1

I am running the below script which throws me an errors with unary operator issue. In the main shell script program, I will be using this existing_sum_check variable down the line but I want to perform this check anyhow. How can I avoid this error?

Program:

#!/bin/sh

latest_sum_check=10101;

if [ $latest_sum_check != $EXISTING_SUM_CHECK ]; then
    EXISTING_SUM_CHECK = $latest_sum_check;

    echo $EXISTING_SUM_CHECK;
    echo "Please process";
else
    echo "Do not process"
fi
Rajez
  • 11
  • 1
  • 2

2 Answers2

2

You have essentially [ something != $bar ].

If $bar is empty, that turns into if [ something != ], which of course doesn't work, since the equality test requires two operands. Though at least Bash's test/[ has a funny way of stating that: apparently it checks the number of arguments, and since there's only two expects the first to be a unary operator. The something there isn't one, so it complains.

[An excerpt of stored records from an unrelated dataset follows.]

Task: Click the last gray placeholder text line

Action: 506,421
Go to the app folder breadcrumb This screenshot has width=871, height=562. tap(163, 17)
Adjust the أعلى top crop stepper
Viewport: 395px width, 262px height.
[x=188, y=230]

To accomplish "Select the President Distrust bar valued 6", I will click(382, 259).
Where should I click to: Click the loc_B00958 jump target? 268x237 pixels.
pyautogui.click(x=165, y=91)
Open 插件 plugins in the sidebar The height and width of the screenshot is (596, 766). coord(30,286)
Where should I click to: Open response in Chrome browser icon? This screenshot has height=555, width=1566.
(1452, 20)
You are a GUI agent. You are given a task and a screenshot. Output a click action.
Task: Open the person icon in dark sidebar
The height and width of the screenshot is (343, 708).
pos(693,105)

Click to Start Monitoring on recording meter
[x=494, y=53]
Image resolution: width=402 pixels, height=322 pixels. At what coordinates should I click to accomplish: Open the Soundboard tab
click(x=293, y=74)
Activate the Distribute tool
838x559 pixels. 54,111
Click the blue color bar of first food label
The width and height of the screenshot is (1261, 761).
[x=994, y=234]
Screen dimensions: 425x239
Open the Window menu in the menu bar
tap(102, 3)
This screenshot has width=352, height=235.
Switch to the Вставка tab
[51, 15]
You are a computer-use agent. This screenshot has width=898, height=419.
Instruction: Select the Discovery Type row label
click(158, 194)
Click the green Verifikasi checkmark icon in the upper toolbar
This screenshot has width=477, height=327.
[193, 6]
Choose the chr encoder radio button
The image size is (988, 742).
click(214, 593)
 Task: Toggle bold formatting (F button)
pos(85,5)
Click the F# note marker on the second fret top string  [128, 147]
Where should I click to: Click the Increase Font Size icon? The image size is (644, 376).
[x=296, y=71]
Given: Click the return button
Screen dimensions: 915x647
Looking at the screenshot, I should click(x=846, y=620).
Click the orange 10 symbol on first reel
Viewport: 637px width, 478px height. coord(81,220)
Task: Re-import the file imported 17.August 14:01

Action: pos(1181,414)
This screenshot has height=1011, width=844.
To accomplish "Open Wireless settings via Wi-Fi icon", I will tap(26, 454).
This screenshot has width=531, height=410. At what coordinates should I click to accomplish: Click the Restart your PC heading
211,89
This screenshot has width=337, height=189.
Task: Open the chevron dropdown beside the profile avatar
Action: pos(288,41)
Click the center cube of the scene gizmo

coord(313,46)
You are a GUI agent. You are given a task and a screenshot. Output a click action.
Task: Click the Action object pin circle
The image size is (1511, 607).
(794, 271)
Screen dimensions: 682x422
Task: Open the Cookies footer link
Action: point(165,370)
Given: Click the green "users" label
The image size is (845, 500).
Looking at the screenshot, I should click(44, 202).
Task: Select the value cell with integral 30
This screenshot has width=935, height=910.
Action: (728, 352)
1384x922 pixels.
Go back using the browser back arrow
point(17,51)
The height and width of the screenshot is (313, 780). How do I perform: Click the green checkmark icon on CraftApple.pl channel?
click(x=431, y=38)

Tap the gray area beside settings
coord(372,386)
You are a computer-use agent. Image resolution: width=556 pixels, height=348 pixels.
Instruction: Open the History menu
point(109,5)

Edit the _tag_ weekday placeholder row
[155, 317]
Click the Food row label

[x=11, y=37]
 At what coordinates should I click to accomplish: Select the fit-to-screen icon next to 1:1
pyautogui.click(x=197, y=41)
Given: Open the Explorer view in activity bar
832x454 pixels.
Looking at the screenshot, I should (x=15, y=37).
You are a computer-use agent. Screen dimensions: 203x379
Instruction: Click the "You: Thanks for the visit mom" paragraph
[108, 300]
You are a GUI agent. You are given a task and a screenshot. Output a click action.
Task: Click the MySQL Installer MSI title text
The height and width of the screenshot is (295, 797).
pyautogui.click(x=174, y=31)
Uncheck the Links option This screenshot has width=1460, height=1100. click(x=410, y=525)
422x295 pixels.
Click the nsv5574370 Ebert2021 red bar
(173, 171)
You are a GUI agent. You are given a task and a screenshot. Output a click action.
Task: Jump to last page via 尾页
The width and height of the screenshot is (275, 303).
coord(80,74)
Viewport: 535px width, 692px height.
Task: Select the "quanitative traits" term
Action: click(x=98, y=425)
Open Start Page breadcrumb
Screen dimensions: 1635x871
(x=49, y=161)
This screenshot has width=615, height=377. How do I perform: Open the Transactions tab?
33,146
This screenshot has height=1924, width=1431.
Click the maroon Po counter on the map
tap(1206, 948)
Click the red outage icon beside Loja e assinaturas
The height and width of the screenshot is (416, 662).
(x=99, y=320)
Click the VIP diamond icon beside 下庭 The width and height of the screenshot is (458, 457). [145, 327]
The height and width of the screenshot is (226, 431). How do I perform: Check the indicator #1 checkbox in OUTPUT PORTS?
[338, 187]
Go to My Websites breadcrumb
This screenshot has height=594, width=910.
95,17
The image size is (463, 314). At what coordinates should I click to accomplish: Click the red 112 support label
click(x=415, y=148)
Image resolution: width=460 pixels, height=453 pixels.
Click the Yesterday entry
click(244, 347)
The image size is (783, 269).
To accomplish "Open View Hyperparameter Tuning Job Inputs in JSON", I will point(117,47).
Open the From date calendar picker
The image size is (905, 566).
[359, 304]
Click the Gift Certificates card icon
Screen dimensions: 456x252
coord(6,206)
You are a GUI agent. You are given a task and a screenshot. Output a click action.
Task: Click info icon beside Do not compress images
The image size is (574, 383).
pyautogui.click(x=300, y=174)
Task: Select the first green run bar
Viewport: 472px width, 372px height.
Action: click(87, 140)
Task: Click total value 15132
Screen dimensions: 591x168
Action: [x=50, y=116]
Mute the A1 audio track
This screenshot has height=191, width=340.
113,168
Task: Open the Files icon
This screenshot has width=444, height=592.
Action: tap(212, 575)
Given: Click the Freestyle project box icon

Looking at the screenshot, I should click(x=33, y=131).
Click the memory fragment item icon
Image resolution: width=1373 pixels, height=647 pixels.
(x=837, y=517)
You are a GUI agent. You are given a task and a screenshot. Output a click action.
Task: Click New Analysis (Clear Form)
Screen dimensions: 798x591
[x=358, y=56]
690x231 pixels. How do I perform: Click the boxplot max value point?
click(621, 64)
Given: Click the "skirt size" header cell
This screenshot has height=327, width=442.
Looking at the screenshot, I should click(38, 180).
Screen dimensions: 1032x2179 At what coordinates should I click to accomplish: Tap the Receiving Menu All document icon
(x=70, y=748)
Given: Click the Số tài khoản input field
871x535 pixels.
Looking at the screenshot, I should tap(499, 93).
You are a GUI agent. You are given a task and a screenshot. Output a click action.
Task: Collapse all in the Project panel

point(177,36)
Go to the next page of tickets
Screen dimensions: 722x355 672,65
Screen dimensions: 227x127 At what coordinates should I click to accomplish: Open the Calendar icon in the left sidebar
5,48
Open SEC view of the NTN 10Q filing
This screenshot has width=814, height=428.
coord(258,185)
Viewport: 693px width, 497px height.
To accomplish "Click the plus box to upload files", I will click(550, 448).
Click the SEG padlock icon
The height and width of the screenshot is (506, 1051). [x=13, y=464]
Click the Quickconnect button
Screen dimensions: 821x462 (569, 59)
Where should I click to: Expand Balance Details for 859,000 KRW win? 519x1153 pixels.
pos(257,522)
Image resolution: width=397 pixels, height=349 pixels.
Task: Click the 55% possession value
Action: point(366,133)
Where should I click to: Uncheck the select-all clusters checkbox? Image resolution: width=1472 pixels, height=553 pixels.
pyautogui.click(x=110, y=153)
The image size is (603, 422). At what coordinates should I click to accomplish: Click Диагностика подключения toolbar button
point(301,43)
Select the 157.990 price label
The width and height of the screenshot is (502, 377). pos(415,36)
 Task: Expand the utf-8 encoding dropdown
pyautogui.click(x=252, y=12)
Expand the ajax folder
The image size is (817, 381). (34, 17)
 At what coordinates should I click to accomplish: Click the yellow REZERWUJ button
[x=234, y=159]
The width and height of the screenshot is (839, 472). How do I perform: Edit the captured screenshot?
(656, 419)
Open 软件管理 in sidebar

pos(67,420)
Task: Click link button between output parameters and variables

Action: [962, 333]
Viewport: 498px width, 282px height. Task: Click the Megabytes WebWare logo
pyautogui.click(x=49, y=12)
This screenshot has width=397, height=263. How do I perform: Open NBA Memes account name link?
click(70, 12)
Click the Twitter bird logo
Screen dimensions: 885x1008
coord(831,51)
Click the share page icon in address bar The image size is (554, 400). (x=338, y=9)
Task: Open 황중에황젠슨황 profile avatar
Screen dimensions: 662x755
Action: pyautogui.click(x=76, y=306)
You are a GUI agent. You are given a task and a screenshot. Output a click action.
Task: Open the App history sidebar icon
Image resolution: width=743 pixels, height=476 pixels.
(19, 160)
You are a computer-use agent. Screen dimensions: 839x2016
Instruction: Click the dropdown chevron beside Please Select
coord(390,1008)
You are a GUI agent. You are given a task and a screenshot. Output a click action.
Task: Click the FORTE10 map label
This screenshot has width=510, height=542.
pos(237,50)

So, put quotes around the variables:

if [ "$latest_sum_check" != "$EXISTING_SUM_CHECK" ]; then ...

And this runs a command EXISTING_SUM_CHECK with the equals sign and whatever comes from the expansion of the variable as parameters:

 EXISTING_SUM_CHECK = $latest_sum_check;

Variable assignments in the shell don't take spaces around them.

ilkkachu
  • 138,973
1

This is an error condition of your test due to having an undeclared variable $EXISTING_SUM_CHECK. You should have another check such as:

if [ -z $EXISTING_SUM_CHECK ]; then
    EXISTING_SUM_CHECK=$latest_sum_check
elif [ $latest_sum_check != $EXISTING_SUM_CHECK ]; then

This uses a unary operation to check if the string has zero length. != requires that both sides of the test have a non-empty value.

Another way to solve this can be:

if [ "X${latest_sum_check}" != "X${EXISTING_SUM_CHECK}" ]; then

Which forces both values to have a value of at least X if the variable is unset or null or ''.

Also to note, typically if you're comparing two numbers -ne is recommended over !=, as != is reserved for strings. However -ne only works for numerals [0-9], and not hexidecimal comparisons such as md5sum results.